EXCERPTED PASSAGE: Begin
While Thailand is by far one of the most popular options that foreigners have when buying property overseas, the market has been impacted hard due to the COVID-19 pandemic.
In this article, I explain our predictions for Thailand’s property market in 2021.
Topics covered in this article:
- Thailand’s Property Market in Previous Years
- Pattaya’s Property Market
- Bangkok’s Property Market
- Chiang Mai’s Property Market
- How will Thailand’s property market perform in 2021?
- Are there any other positive aspects of investing in Thai property?
- New Property Projects in Bangkok
- Thailand’s Demographic Issues
Thailand’s Property Market in Previous Years
Thailand’s property market was in a slow but consistent upward trend for over a decade until 2020. The main reason is the increasing number of foreigners that visit or decide to live in Thailand, might they be workers or retirees.
EXCERPTED PASSAGE: End
STORED DATA: Begin
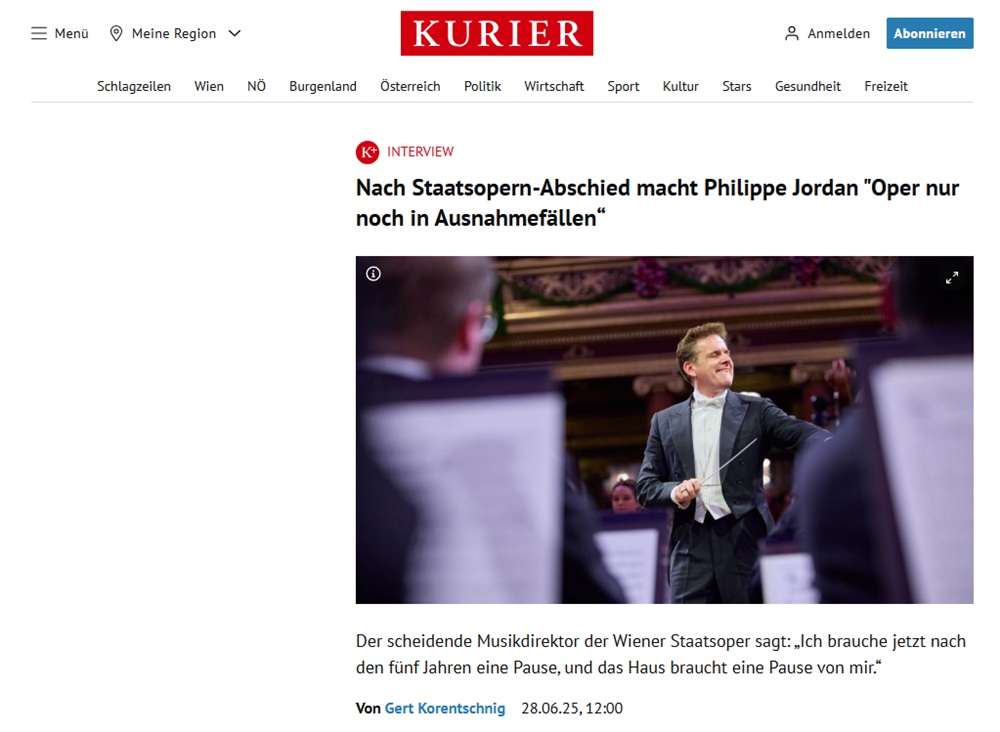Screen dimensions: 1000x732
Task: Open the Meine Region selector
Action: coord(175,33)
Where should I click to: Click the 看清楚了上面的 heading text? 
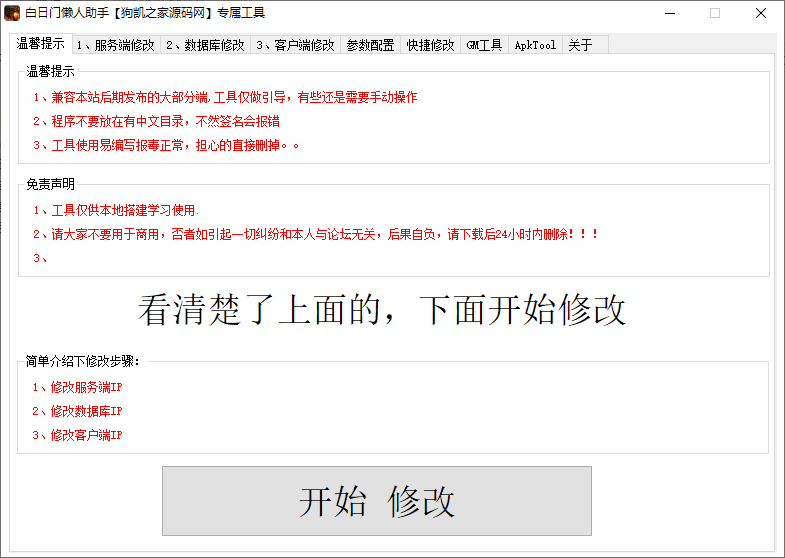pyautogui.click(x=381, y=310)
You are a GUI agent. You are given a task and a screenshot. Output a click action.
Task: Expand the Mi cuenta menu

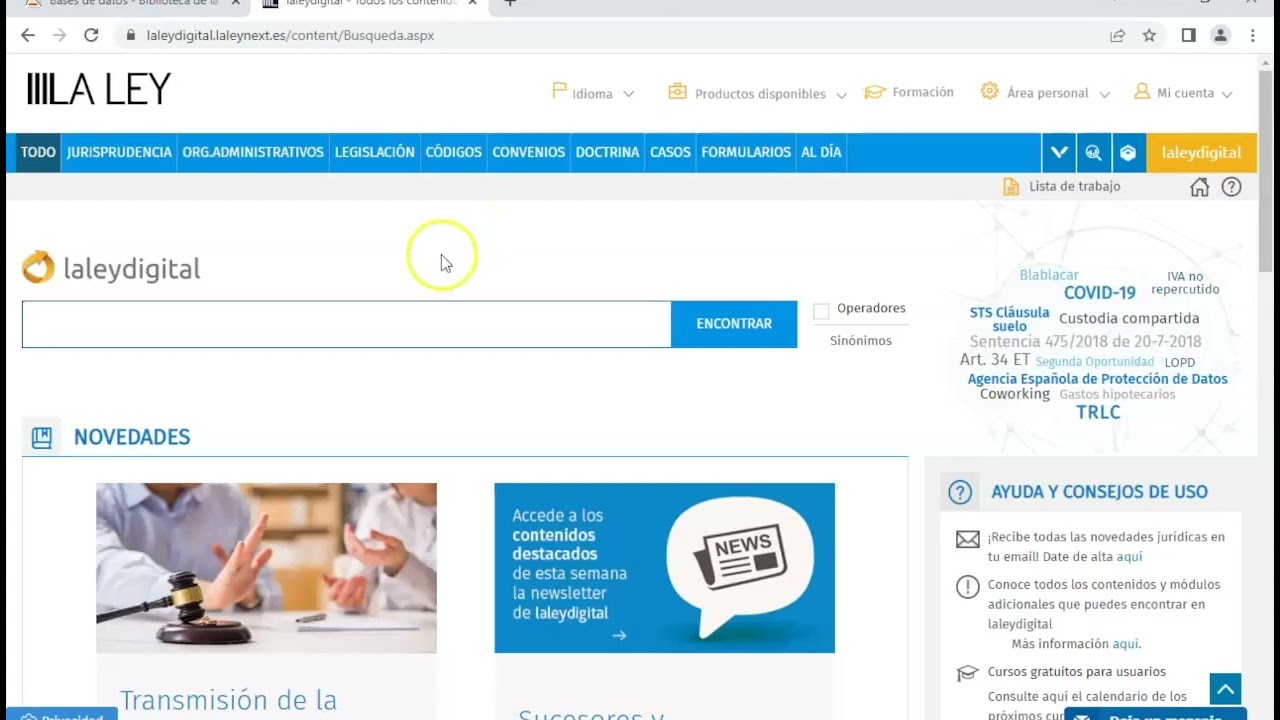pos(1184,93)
STORED DATA: End
STORED DATA: Begin
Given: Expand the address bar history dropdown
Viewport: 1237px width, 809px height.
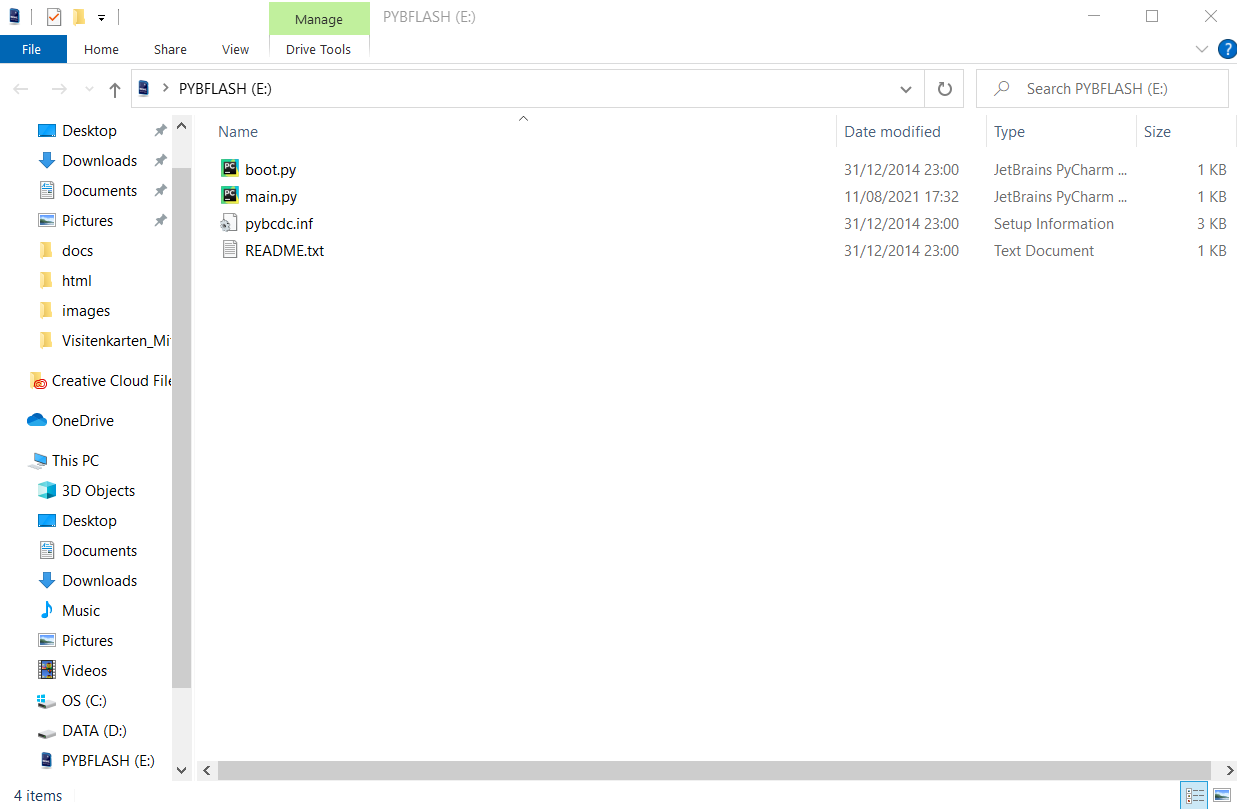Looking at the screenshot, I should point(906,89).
STORED DATA: End
● **DIRECTIONS**
In the article on Thailand's property market, what is the main reason the market trended upward for over a decade until 2020?

● **OUTPUT OF THE TASK**
The growing number of foreigners who visit or decide to live in Thailand, whether workers or retirees.